_To do_: Every line below should be copied exactly; drop the pictures.

┄┄┄┄┄┄┄┄┄┄

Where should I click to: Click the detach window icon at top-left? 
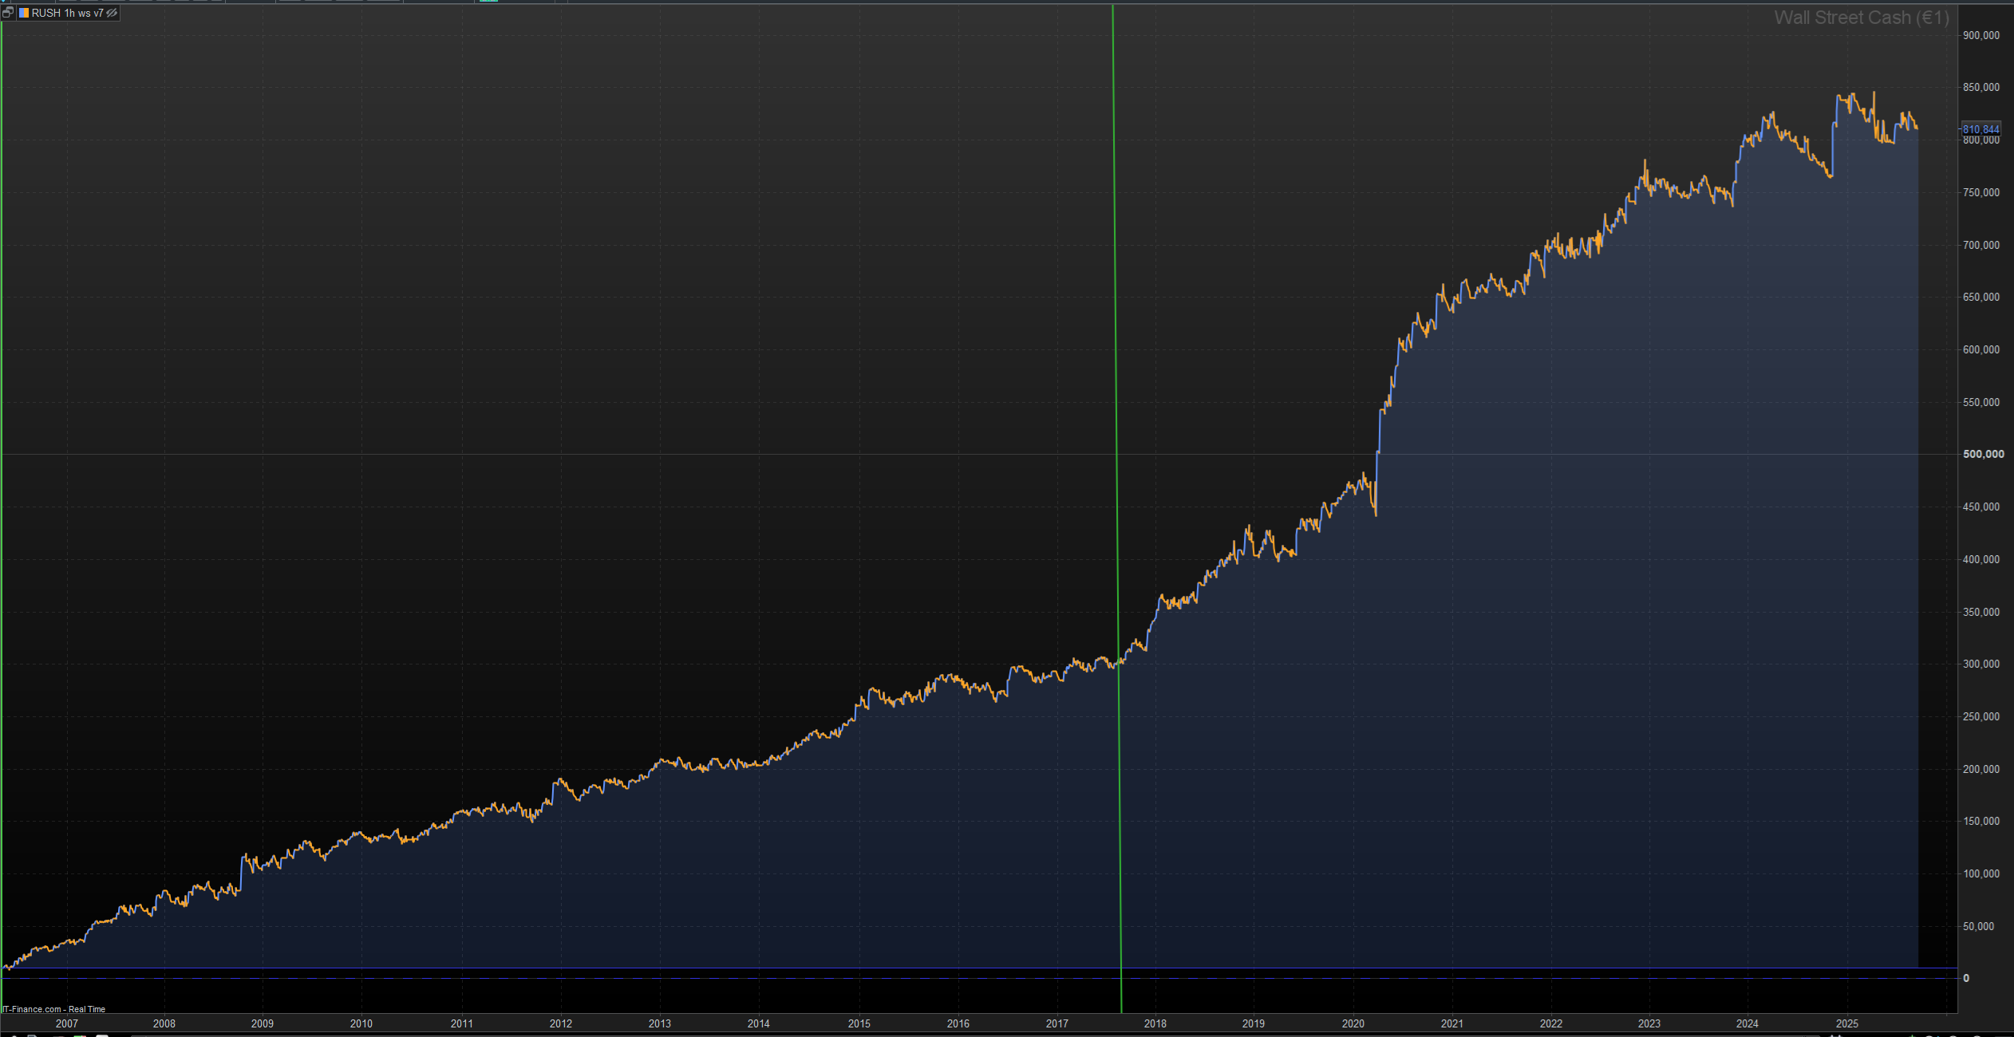(8, 13)
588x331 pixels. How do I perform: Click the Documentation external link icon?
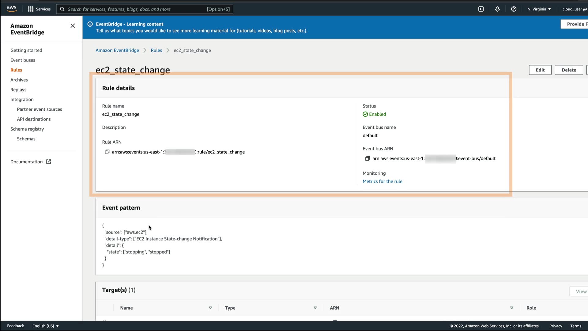[x=49, y=162]
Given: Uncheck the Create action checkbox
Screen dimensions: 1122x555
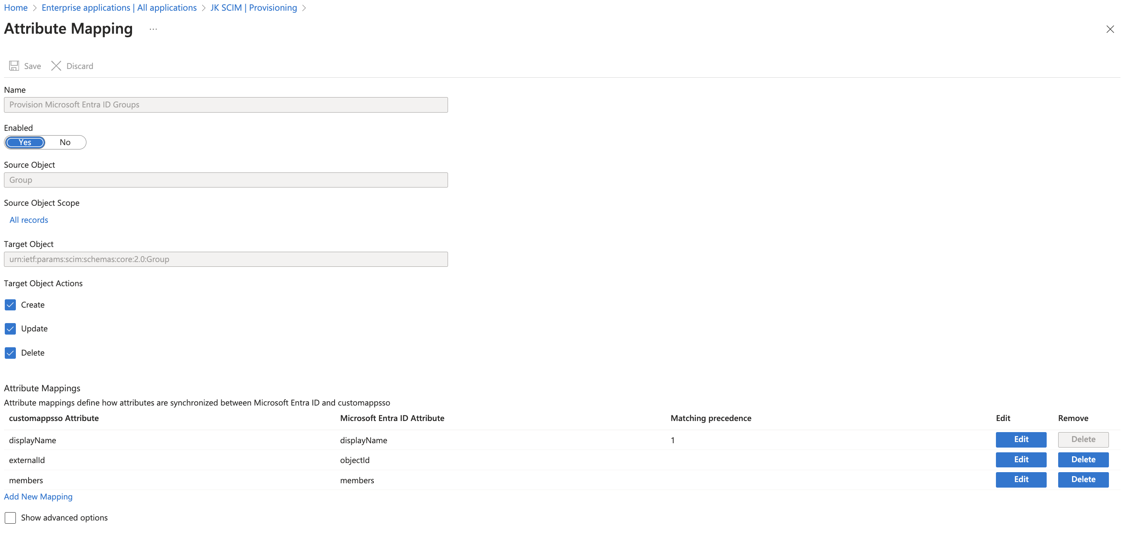Looking at the screenshot, I should pyautogui.click(x=10, y=305).
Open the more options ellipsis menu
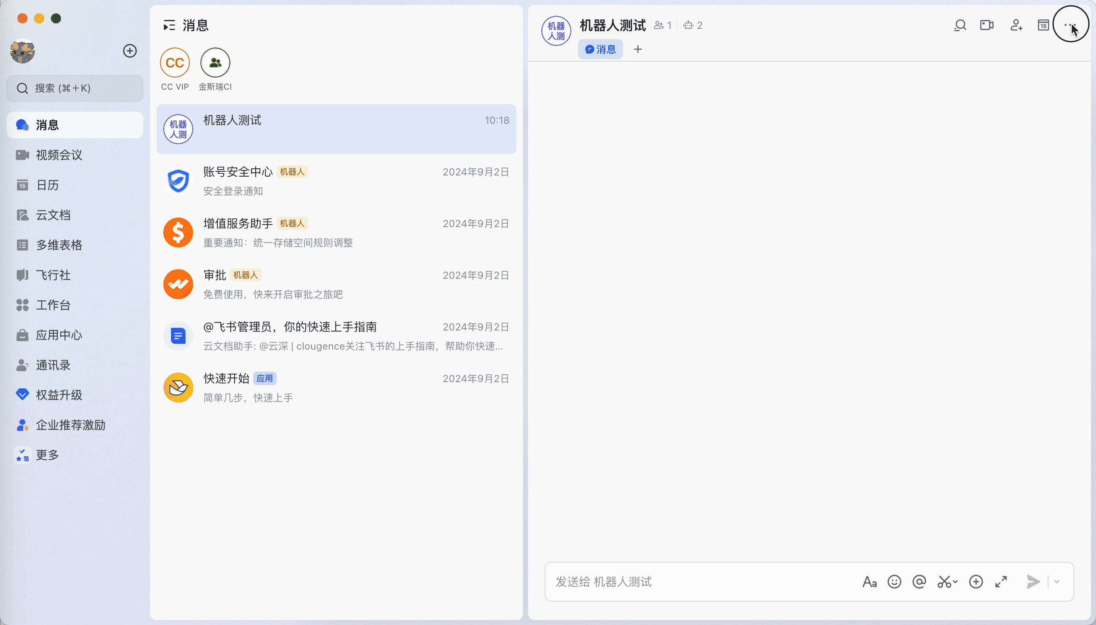Screen dimensions: 1096x625 (1070, 25)
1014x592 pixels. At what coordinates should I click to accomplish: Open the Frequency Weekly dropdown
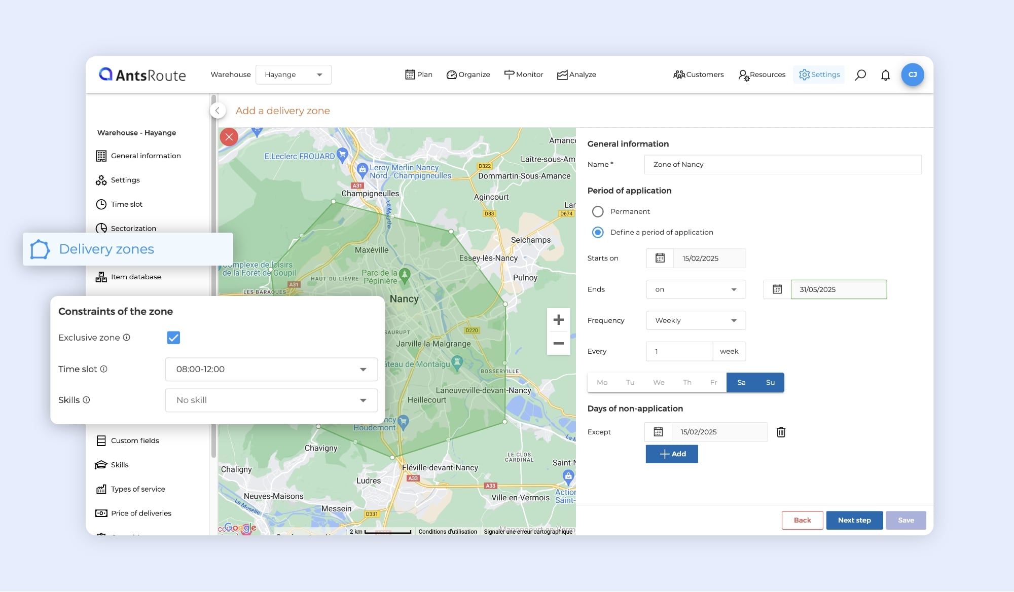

┄┄┄┄┄┄┄┄┄┄

_Answer_:
Where should I click to: Click the detach window icon at top-left? 
(8, 13)
588x331 pixels. How do I perform: Click the Documentation external link icon?
[x=49, y=162]
Given: Uncheck the Create action checkbox
Screen dimensions: 1122x555
Looking at the screenshot, I should pyautogui.click(x=10, y=305).
Open the more options ellipsis menu
Screen dimensions: 1096x625 (1070, 25)
1014x592 pixels. At what coordinates should I click to accomplish: Open the Frequency Weekly dropdown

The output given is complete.